--- SUPPLIED DATA ---
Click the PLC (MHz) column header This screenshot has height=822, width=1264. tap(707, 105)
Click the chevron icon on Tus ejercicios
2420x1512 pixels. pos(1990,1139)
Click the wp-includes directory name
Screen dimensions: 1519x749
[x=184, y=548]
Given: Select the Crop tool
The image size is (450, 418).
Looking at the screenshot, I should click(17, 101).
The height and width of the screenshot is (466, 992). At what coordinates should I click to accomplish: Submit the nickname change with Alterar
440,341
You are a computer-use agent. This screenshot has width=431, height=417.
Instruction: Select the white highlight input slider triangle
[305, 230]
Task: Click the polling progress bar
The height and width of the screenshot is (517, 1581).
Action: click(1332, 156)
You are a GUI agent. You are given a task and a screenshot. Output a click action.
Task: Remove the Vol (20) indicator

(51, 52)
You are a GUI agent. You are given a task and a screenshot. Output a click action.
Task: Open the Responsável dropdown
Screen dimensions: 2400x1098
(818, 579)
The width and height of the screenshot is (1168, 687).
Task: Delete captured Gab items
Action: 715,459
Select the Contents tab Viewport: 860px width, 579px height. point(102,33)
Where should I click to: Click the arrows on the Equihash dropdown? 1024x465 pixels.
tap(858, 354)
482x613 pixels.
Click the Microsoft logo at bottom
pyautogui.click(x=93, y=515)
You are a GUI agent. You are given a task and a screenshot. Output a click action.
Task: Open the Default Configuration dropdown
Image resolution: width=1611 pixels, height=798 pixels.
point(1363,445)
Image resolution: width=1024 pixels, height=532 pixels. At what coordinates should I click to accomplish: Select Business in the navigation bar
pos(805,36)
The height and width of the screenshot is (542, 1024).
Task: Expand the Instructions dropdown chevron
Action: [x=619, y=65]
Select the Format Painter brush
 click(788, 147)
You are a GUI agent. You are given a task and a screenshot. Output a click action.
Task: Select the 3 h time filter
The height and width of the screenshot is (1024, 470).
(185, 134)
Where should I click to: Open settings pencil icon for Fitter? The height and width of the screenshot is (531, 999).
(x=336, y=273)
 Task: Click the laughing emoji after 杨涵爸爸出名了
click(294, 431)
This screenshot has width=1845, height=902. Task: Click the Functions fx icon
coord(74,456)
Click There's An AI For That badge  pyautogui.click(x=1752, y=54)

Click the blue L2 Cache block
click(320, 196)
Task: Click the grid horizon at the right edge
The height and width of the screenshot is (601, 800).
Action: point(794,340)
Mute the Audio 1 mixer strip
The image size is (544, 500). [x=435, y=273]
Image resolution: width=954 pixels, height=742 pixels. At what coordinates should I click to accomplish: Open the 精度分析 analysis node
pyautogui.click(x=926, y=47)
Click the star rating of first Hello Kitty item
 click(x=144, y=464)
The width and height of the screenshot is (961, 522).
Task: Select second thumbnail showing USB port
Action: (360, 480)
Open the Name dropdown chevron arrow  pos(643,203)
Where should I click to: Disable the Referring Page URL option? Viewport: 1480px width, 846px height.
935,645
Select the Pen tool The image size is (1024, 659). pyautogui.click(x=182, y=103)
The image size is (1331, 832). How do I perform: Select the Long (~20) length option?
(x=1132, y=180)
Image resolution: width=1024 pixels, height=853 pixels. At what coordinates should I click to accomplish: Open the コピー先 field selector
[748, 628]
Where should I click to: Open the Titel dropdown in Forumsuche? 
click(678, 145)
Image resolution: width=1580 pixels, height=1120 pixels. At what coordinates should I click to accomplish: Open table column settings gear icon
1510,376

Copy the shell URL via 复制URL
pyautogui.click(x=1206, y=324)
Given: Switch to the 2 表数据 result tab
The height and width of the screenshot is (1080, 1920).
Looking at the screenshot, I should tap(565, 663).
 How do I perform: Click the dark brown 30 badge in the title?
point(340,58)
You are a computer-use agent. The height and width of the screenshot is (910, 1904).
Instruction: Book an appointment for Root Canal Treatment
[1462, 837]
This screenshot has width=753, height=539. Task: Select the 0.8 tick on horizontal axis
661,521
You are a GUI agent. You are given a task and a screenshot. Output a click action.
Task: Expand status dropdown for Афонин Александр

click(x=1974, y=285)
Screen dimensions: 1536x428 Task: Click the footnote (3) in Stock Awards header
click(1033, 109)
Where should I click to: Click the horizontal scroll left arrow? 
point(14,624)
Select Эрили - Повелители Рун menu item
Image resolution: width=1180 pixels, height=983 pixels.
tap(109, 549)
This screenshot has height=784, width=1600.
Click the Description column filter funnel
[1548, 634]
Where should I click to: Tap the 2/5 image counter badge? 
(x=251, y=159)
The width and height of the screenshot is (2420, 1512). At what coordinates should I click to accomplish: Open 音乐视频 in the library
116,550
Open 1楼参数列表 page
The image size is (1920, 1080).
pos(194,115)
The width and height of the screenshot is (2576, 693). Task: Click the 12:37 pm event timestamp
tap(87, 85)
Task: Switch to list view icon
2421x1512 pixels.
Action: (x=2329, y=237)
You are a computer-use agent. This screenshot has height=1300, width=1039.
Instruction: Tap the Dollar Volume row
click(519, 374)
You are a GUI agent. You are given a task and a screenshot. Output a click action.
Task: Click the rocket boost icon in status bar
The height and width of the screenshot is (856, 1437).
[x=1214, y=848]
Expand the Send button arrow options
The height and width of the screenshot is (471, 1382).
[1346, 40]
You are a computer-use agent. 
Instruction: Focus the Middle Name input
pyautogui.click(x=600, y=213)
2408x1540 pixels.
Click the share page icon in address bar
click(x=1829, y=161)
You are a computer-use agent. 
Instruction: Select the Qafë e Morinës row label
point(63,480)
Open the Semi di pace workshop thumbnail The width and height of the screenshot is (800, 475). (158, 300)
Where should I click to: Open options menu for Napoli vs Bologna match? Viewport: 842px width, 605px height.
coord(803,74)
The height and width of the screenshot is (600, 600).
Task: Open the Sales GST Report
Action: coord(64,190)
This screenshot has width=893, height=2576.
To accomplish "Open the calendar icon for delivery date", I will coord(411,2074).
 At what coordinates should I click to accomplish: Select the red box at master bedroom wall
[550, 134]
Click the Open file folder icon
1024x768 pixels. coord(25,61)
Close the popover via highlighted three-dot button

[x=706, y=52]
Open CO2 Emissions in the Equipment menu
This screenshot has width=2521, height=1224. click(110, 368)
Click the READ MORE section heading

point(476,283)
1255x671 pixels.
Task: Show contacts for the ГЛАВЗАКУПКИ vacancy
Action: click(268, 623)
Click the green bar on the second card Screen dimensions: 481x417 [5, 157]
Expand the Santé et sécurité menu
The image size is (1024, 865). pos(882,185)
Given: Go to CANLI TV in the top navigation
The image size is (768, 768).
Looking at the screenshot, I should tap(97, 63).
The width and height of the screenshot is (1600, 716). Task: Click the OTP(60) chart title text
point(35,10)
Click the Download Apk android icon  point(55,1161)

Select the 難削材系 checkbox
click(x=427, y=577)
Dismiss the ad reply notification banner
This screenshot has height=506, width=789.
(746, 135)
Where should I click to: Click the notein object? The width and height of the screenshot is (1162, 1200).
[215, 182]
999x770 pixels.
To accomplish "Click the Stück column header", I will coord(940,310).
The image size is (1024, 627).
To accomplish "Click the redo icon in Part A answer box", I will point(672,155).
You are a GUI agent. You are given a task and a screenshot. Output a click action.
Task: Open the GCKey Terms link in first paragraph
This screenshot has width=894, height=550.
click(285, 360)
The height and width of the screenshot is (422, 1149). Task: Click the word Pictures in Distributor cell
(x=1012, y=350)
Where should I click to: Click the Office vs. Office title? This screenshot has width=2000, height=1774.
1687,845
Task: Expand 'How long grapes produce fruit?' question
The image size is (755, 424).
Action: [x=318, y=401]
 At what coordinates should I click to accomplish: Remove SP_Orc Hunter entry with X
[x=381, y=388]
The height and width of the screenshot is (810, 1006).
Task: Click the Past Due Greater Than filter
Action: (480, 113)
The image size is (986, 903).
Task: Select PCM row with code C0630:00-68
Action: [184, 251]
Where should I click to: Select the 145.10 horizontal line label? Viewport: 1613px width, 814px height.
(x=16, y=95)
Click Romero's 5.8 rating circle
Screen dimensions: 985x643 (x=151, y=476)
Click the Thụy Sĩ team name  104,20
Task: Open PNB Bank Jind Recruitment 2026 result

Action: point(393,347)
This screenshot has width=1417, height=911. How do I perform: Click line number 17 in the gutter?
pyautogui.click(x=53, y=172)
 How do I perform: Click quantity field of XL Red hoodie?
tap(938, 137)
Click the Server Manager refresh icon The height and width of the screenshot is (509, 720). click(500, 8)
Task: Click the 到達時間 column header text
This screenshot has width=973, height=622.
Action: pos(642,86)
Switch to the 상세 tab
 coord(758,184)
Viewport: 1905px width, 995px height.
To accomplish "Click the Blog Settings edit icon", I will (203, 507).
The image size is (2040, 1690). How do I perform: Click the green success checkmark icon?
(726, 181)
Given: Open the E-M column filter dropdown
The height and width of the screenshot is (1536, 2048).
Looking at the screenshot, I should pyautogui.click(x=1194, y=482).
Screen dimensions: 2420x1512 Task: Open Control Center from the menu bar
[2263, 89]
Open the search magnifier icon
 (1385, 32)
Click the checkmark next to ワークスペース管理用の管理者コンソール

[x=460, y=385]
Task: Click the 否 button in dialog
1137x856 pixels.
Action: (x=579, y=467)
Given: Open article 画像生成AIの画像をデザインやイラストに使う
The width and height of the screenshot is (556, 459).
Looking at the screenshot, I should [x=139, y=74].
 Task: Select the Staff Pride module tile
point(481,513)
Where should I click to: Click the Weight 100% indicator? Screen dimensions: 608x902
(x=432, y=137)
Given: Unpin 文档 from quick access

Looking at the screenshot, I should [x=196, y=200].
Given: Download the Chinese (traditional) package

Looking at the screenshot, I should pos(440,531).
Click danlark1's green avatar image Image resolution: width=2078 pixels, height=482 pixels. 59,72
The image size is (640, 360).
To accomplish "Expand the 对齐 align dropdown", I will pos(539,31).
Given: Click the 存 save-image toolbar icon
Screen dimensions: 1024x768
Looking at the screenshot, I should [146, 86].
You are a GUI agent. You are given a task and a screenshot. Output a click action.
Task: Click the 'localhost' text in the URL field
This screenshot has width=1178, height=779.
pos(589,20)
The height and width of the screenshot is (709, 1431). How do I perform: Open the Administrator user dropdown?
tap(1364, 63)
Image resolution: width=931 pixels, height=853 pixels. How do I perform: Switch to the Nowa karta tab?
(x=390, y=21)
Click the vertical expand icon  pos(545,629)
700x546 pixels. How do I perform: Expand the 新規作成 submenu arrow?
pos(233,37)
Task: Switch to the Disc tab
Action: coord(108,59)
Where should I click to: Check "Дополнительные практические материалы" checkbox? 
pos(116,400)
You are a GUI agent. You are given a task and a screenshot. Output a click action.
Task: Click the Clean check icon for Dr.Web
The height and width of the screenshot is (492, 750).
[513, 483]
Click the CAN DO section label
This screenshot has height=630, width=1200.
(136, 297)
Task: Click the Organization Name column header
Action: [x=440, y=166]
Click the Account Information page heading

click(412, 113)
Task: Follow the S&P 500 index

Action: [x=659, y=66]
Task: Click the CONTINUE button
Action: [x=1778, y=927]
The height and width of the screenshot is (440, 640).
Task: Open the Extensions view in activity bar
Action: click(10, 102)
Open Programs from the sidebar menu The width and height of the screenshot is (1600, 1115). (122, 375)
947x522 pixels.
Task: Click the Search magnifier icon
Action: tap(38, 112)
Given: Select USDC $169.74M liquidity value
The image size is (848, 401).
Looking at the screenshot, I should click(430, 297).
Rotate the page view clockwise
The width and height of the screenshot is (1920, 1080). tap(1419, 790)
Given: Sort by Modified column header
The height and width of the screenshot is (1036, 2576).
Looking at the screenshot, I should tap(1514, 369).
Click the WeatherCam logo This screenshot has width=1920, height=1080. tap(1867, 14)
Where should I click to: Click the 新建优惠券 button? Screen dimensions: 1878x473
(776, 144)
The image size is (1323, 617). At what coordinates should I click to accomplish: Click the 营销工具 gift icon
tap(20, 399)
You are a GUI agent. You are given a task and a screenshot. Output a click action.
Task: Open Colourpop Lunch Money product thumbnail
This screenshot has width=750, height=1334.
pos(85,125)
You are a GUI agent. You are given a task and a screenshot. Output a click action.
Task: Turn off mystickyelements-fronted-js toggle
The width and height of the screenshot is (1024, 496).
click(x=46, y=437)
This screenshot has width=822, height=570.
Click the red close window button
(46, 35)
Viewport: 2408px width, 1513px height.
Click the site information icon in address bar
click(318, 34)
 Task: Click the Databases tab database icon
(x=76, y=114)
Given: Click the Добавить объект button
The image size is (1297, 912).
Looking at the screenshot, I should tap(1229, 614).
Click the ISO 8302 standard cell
---
= SET PROBLEM =
In the listing above, rewrite the lines from the line with "Image resolution: width=1580" up to and including the line with "pos(194,115)", changing "column" to "field" and leaving everything else unchanged.

= FINAL RESULT =
Image resolution: width=1580 pixels, height=1120 pixels. At what coordinates should I click to accomplish: Open table field settings gear icon
1510,376

Copy the shell URL via 复制URL
pyautogui.click(x=1206, y=324)
Given: Switch to the 2 表数据 result tab
The height and width of the screenshot is (1080, 1920).
Looking at the screenshot, I should tap(565, 663).
 How do I perform: Click the dark brown 30 badge in the title?
point(340,58)
You are a computer-use agent. The height and width of the screenshot is (910, 1904).
Instruction: Book an appointment for Root Canal Treatment
[1462, 837]
This screenshot has width=753, height=539. Task: Select the 0.8 tick on horizontal axis
661,521
You are a GUI agent. You are given a task and a screenshot. Output a click action.
Task: Expand status dropdown for Афонин Александр

click(x=1974, y=285)
Screen dimensions: 1536x428 Task: Click the footnote (3) in Stock Awards header
click(1033, 109)
Where should I click to: Click the horizontal scroll left arrow? 
point(14,624)
Select Эрили - Повелители Рун menu item
Image resolution: width=1180 pixels, height=983 pixels.
tap(109, 549)
This screenshot has height=784, width=1600.
Click the Description field filter funnel
[1548, 634]
Where should I click to: Tap the 2/5 image counter badge? 
(x=251, y=159)
The width and height of the screenshot is (2420, 1512). At what coordinates should I click to accomplish: Open 音乐视频 in the library
116,550
Open 1楼参数列表 page
The image size is (1920, 1080).
pos(194,115)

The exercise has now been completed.